In Tripoli, Lebanon, Mansur denied Saturday that she had anything to do with the bombing. Although she acknowledged that she was on the flight from Cairo to Athens and later flew on to Beirut, she denounced the bombing because it claimed innocent civilian lives. ``I support attacks against American targets, but not the way this attack was carried out,'' Mansur said.

However, a Greek police official said Sunday, ``We are 95 percent certain it is her.'' If ``she had no involvement in the attack as she says,'' the police official added, ``let her come here to explain'' what she was doing on the flight and why she felt it necessary to stop in Athens where she spent seven hours in transit on her way to Beirut from Cairo. According to the same source, the person who sat in seat 10F where the explosion occured spent the whole flight with her table down. The source theorizes this hid her hands while she planted the bomb somewhere under the seat. The woman is alleged to have been Mansur.

Investigators are also asking how the terrorist got the explosives on board, escaping detection by security machines and TWA crew members.

According to a report from the Italian Interior Minister Oscar Luigi Scalfaro, the bomb may have consisted of a new type of plastic explosive that cannot be detected by the technology now used in airports. The damaged areas of the plane itself have been inspected, and autopsies are being performed by US and Greek forensic experts on the four victims of the blast, in part to look for traces of the explosive for analysis.

A TWA spokesperson said that although Mansur was late for the flight in Cairo and had to be driven by company car to the plane, she was put through rigorous security checks, including X-ray and human search of both hand-luggage and her person.
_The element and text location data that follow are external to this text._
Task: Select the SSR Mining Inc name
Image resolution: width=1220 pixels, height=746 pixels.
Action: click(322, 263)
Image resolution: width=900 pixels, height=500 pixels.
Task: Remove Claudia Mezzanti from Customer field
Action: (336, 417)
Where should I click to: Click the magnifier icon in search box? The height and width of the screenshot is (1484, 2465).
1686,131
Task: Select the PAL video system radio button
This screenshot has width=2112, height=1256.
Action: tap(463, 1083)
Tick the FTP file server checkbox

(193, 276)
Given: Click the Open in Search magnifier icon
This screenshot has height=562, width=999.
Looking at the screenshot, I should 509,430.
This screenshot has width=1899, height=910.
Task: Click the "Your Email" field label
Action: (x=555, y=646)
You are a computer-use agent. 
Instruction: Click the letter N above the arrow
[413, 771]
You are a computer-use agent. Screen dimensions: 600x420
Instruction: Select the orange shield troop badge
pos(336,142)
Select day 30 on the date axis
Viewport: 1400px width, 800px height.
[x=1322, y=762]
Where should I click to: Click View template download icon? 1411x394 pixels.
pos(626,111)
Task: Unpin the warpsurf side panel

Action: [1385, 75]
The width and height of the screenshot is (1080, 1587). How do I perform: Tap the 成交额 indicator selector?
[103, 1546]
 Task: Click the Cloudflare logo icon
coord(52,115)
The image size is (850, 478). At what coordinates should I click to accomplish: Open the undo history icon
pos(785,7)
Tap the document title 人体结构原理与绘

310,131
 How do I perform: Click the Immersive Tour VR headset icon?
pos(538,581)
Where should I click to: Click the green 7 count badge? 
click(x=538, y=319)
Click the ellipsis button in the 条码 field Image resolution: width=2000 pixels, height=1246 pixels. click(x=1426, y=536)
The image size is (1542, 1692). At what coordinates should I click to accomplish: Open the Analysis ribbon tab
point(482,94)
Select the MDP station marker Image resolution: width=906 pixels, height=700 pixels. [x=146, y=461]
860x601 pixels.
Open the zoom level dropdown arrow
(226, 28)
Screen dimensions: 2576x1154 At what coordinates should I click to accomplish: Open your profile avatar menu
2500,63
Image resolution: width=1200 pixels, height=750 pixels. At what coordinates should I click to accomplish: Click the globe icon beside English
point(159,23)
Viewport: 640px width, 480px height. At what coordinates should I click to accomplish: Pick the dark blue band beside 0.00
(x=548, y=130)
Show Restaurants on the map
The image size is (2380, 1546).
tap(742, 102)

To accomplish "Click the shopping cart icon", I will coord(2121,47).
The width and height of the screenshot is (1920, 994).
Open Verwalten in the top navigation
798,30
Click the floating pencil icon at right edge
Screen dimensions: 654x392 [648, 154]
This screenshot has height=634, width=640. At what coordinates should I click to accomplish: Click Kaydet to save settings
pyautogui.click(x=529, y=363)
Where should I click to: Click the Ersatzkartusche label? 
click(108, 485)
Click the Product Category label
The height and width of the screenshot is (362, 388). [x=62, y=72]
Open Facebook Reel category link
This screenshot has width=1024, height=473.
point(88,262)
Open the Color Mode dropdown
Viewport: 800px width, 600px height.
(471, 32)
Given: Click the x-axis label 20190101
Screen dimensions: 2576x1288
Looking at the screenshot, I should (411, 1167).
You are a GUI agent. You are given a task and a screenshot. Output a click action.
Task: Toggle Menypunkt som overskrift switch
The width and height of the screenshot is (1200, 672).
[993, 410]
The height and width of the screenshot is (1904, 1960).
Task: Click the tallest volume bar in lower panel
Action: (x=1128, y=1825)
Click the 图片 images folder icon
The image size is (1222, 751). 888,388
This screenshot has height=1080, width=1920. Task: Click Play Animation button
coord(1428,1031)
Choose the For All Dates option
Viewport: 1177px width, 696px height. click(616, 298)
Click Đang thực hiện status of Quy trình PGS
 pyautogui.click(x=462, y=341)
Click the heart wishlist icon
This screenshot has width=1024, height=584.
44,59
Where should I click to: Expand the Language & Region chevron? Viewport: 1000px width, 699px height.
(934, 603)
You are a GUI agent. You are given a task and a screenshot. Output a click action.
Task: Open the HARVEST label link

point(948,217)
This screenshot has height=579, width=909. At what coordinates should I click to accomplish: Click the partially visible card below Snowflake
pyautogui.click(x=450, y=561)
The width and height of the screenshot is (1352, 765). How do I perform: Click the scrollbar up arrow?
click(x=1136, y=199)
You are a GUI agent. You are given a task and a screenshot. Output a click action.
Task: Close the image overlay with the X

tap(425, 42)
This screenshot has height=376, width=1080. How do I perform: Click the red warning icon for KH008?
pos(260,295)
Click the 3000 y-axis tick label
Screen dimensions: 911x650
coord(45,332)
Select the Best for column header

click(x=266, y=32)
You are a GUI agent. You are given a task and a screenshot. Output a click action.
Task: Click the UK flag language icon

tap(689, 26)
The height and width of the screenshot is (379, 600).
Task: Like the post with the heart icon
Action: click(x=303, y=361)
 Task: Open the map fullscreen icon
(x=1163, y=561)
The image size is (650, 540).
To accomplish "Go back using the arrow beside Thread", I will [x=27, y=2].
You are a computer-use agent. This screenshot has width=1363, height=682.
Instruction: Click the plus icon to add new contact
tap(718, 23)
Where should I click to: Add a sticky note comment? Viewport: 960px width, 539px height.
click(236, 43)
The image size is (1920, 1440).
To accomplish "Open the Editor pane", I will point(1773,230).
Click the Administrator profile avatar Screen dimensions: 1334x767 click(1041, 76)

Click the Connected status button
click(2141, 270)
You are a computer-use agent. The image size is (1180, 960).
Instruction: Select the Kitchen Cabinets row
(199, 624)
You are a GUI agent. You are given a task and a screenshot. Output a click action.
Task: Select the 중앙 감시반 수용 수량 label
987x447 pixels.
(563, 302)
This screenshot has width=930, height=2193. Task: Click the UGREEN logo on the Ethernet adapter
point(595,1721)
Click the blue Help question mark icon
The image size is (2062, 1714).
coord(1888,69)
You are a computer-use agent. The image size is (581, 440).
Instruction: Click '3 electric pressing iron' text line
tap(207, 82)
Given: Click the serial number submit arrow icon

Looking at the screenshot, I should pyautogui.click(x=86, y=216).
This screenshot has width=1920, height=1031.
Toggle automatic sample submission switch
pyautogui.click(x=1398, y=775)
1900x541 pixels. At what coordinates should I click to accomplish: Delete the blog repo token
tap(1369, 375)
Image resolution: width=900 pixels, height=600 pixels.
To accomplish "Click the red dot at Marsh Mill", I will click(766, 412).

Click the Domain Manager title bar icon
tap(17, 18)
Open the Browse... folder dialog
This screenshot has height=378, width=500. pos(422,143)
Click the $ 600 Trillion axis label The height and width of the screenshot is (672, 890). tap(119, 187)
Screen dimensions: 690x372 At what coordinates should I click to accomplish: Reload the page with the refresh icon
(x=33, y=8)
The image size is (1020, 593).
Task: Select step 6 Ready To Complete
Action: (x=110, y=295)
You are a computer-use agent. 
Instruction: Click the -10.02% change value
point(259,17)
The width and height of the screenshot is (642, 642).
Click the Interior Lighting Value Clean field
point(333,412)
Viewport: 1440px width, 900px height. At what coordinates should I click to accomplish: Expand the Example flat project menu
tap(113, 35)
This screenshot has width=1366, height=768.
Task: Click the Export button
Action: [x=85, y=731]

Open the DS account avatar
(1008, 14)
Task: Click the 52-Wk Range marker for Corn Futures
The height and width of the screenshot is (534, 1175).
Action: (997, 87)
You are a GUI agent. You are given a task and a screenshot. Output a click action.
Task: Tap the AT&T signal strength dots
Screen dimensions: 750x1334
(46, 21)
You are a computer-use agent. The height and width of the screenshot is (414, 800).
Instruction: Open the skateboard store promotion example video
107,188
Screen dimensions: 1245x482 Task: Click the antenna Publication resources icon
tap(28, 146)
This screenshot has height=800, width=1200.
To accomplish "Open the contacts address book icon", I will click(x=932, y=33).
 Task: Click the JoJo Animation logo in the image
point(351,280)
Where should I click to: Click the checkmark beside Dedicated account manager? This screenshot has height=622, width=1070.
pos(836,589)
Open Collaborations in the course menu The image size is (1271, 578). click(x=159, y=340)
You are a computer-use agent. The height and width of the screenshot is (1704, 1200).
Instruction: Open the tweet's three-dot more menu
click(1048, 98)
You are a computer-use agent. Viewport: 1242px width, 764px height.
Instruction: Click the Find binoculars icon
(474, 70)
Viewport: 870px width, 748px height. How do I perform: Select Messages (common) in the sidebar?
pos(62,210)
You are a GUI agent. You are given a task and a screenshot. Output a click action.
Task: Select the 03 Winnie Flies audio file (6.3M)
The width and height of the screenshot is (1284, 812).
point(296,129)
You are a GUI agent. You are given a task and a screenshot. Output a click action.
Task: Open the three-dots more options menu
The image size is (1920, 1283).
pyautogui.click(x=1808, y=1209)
Last Thursday, Richard Petersen, the pilot of the aircraft, said he was entirely satisfied with the thoroughness of security checks made at all points on the Cairo-Athens-Rome leg of the journey. Some experts suggest that the recent reported use by TWA of less experienced crew members may have contributed to the failure to detect the explosive device.

If the terrorist did use a type of plastic explosive that cannot be detected by technology currently in use at airports, major changes in security measures at airports will have to be made, experts here say.

Greek officials are eager for the investigations to produce results. Harsh criticism of the government's attitude toward terrorism and of security conditions at the Athens airport, as well as several terrorist incidents last year, contributed to a sharp drop in tourism. After last week's incident, tour operators and tourism officials privately say they fear a decline of between 25 percent and 75 percent in arrivals from the US this summer.